**Task objective**
Copy the listing from the line containing "You are a GUI" through the end of the listing, inclusive, with the requests included, and shift each coordinate in the answers by -43 while leaving every other number unchanged. Leave out the pictures.

**Available records**

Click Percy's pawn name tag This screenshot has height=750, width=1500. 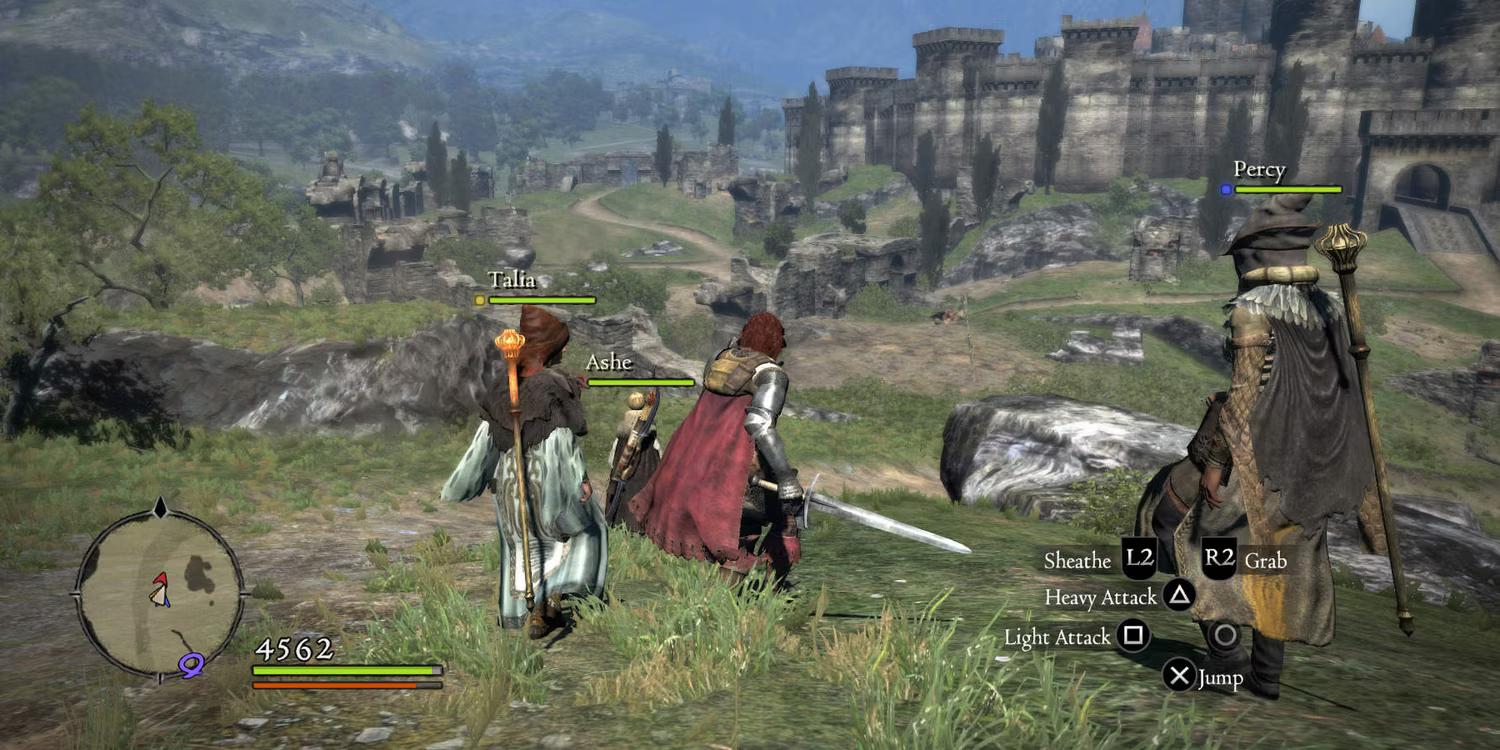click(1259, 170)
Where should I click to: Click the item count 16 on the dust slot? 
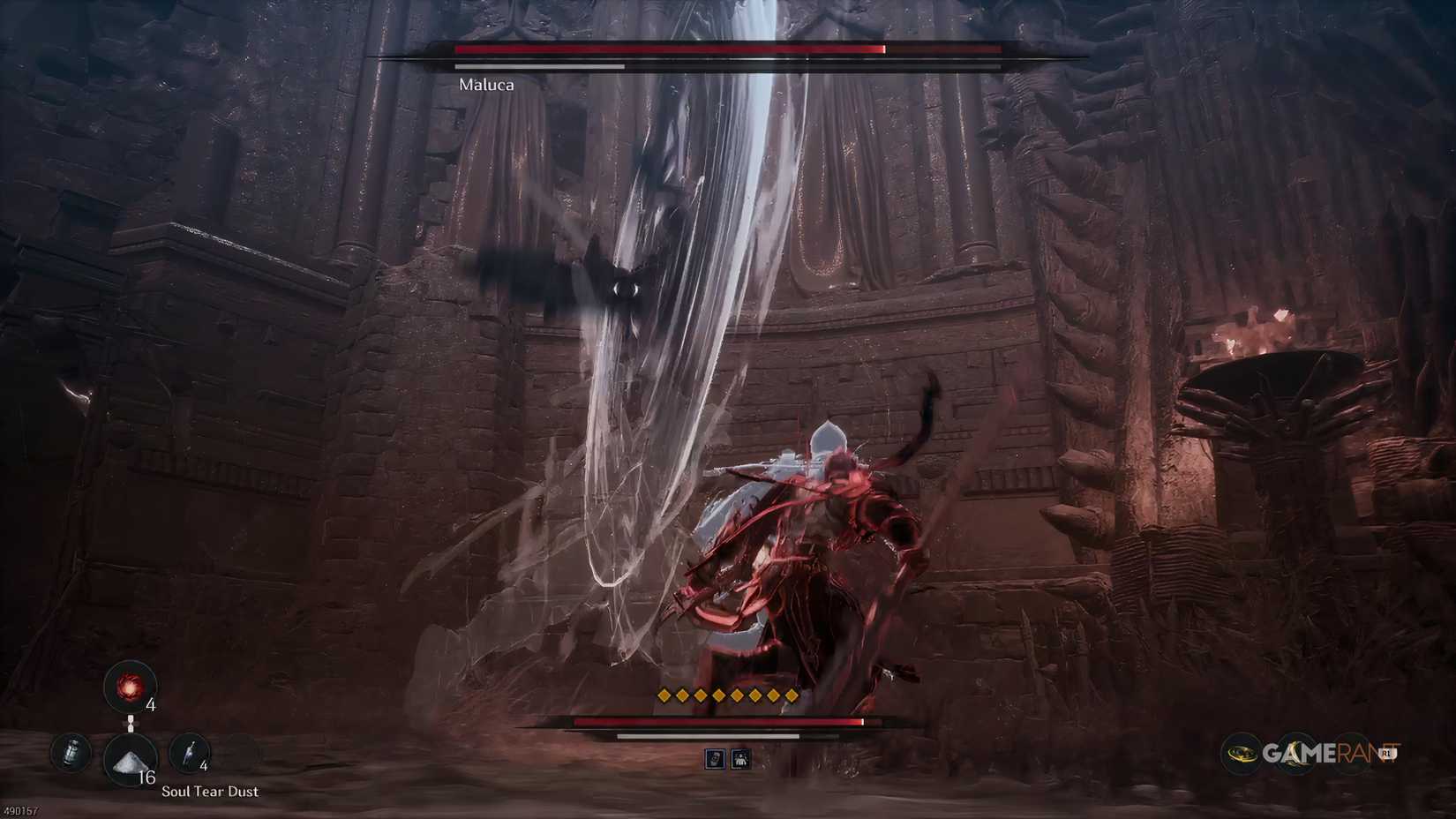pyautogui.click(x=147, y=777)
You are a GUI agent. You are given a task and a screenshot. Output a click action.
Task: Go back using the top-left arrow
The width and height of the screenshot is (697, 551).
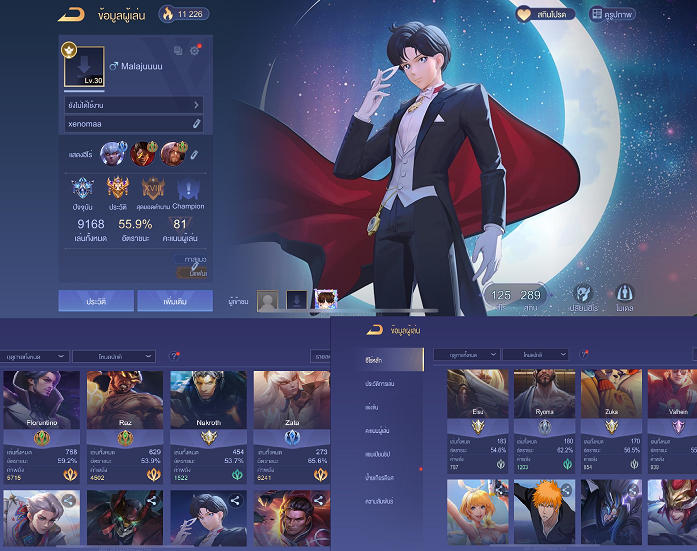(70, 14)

**Solution to the problem**
You are a GUI agent. You are given a task and a screenshot. Output a click action.
Task: Go back using the top-left arrow
The width and height of the screenshot is (697, 551).
(27, -29)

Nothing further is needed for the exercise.